July 2009 - Barkley Sound
The 285 mile long west coast of Vancouver Island receives the full brunt of North Pacific Ocean swells rolling in uninhibited by land for
thousands of miles.  Most of the year brings rain, fog, and hurricane force winter storms that are tourist attractions in and of themselves.  The
five major sounds along the coast cut deep into the island and its 7000 foot snow capped mountains and are geologically diverse with classic
fjords, rocky headlands, and pristine beaches along the coast.  Most of the area is remote and without roads while being rich with First Nation
history and abundant wildlife.  Needless to say ... it's a very beautiful place.  Barkley Sound is the southern-most of the five major sounds and is
named after Captain Charles Barkley of the English trading ship
Imperial Eagle which sailed under the Austrian flag to avoid paying license fees
to the East India Company.  Barkley, who was only 26 at the time, traveled with his 17 year old wife Francis who was the first European woman to
visit the coast.  The place has much to offer in interesting history.
Mariposa anchored at Port Desire near Bamfield at
the southwest tip of Barkley Sound - Disregarding
the salt water, this had the feel of a high mountain
trout lake with fishing lodges on the shore.  This was
our first stop after a very long day traveling 92 miles
from Victory running the engine with no wind.    
Typical scenery when hiking through the rain forest.
 Ferns are everywhere.  This is on Effingham Island
which was our second stop.
A hike to the other side of the island from Effingham
Bay rewards one with this beautiful beach.  There is
a large midden close to shore from past villages in
the area.      
JoAnn peering into the tide pools.
Chris - We spent most of two afternoons exploring and taking in
the scenery on this beach.      
Notice the bald eagle perched on the rock to the right.  They are literally
everywhere along this coast.      
One of two caves on the beach at Effingham.  The
greenery hanging from the ceiling is Maiden Hair
Fern.
Craig, JoAnn, and Chris - Craig (our son) flew over
from Boise to spend a few days with us.  
We were fortunate to have good weather for most
of our visit.    
Dicebox Island - We often used the dinghy to explore
other smaller islands in the Broken Group Islands of
Barkley.  The Broken Group is part of the Pacific
Rim National Park in Canada and includes hundreds
of islands in Barkley Sound.   
Kayakers near Nettle Island - There are designated
campsites in the park for those enjoying the area by
paddle.  It looks like a lot of fun.     

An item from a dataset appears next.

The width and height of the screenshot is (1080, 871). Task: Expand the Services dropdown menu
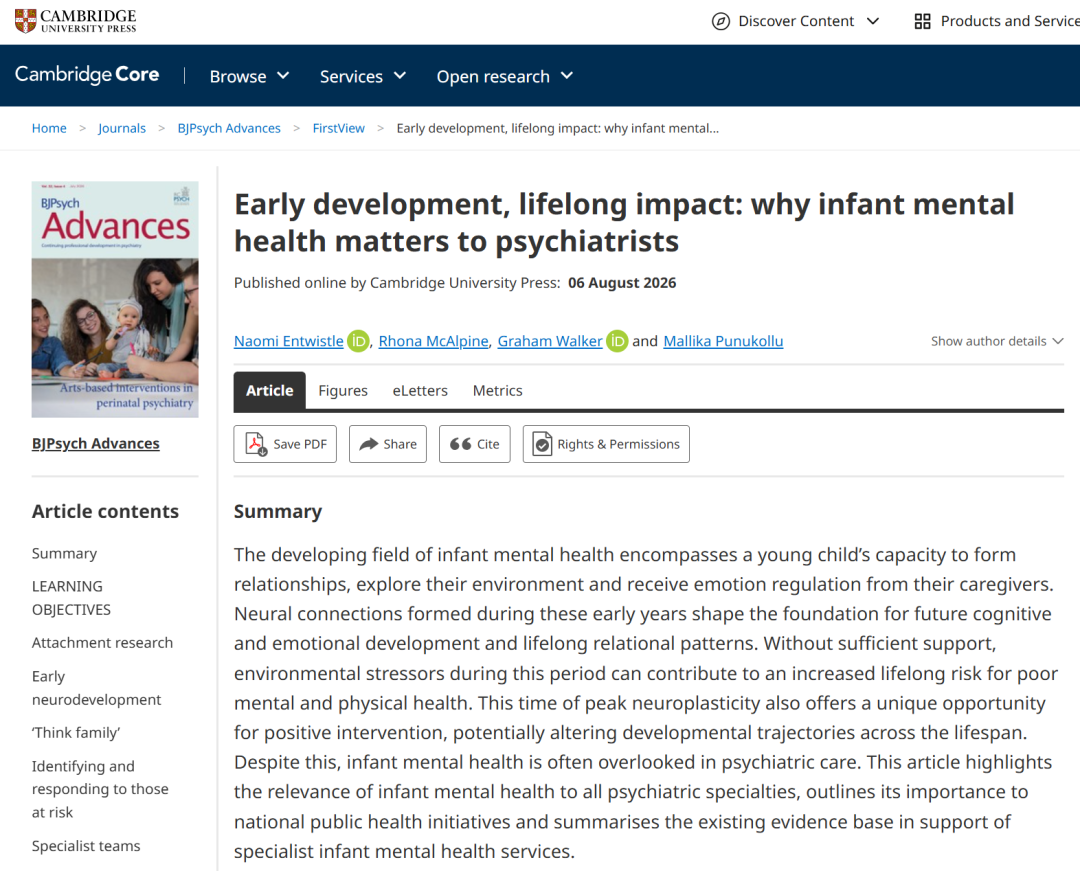coord(362,76)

Craig & JoAnn exploring Joe's Bay by dinghy.
The park ranger float house at Nettle Island.  They
are usually out in kayaks checking on campers.  

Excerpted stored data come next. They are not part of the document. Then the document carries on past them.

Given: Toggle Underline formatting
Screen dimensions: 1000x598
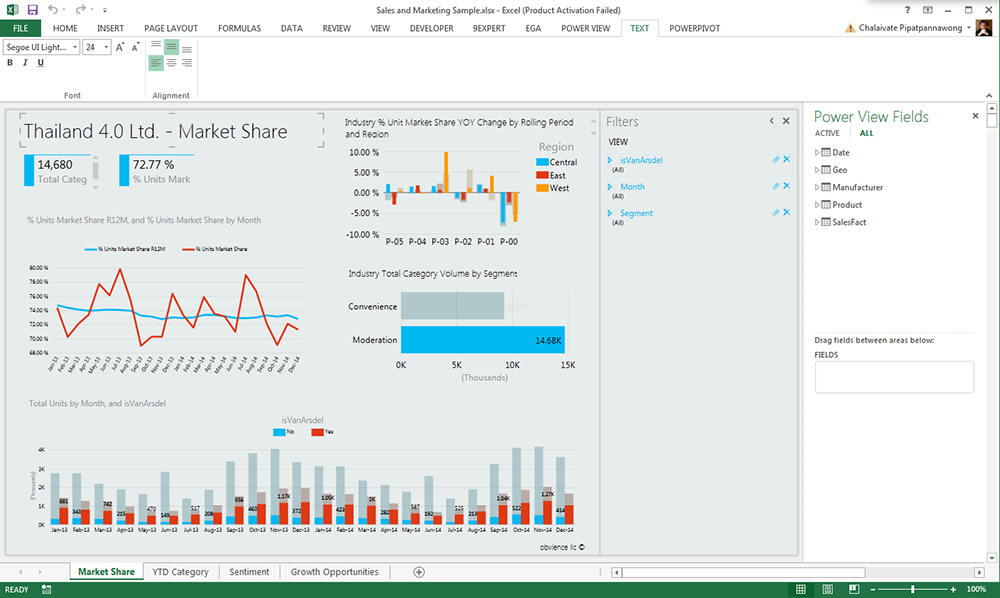Looking at the screenshot, I should tap(40, 62).
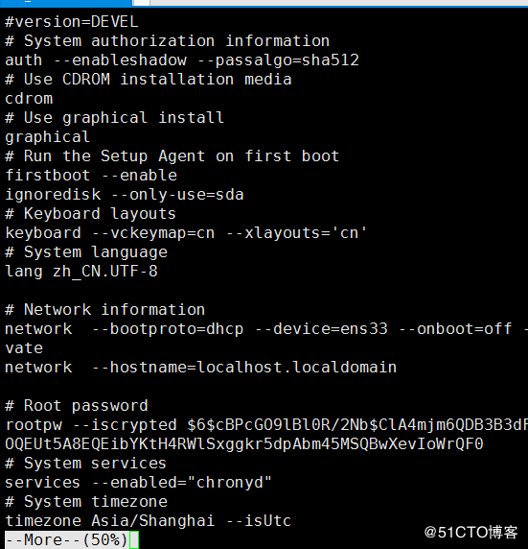Click the auth --enableshadow line

[182, 60]
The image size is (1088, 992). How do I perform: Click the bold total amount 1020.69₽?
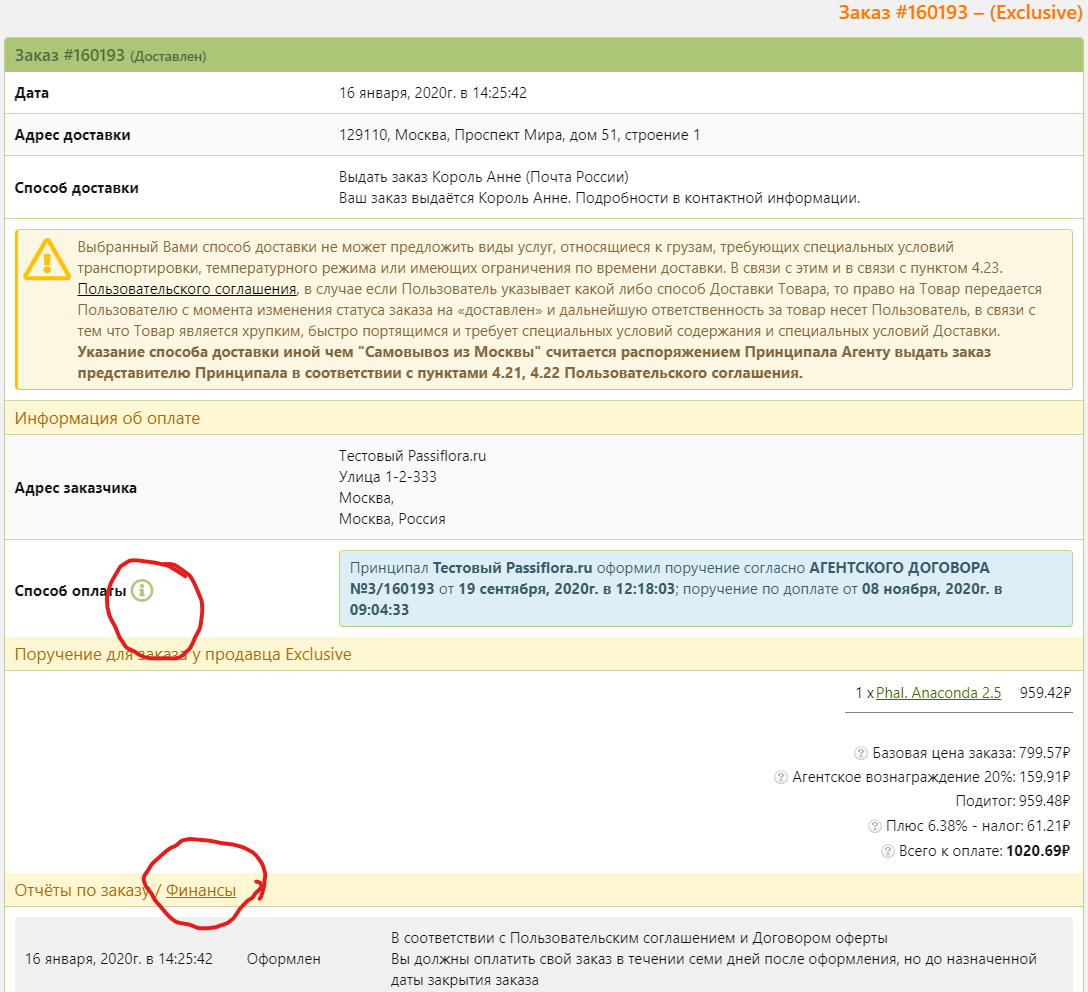(x=1038, y=851)
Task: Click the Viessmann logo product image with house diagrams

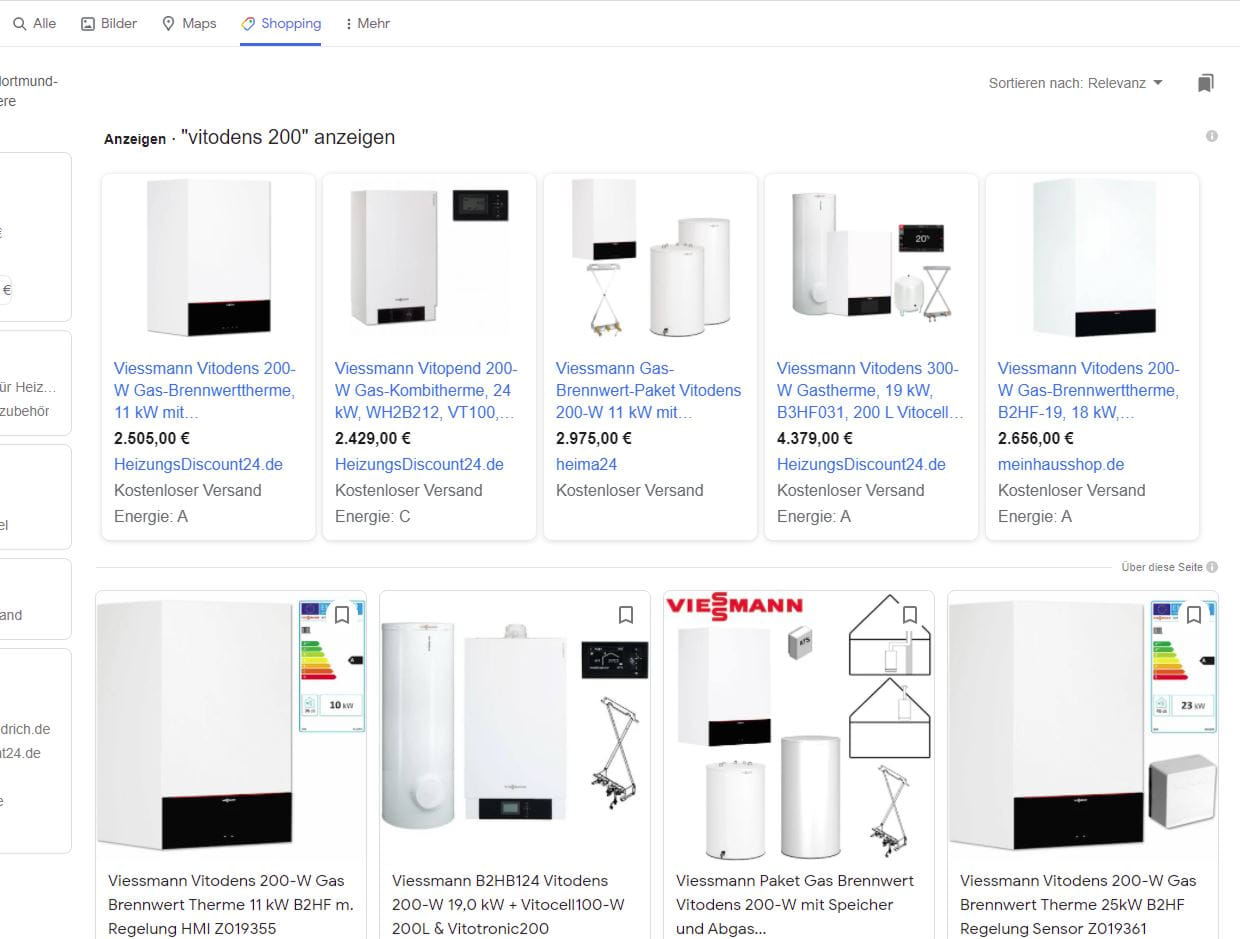Action: pyautogui.click(x=799, y=725)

Craig out in the dinghy catching pictures of another
spectacular sunset.  The clouds and fog also
provided him with good photo opportunities as below.
Bamfield Inlet - We anchored here a couple of times to do laundry and shop for groceries.  Bamfield was a terminal for the trans-pacific
telegraph cable to the South Pacific and Australia.  The buildings left over are now part of the Western Canadian University Marine
Biology Society as well as being used for "Music by the Sea" concerts which are well attended.  The larger than normal number of boats
anchored are due to one of the concerts.
Ucluelet Inlet - This is another town we anchored
in for fuel, water, and shopping.  Although it
doesn't receive as much fog as the rest of Barkley
Sound, it gets its share.  The guy "walking on
water" below was trying to reach the barge in the
picture by standing on a surf board and using a
paddle.  Guess he didn't have a boat.
Sunset over Ucluelet Inlet - The name is derived
from a local tribe, the Yuclutl-ahts which translates
to - "the people with the safe landing place."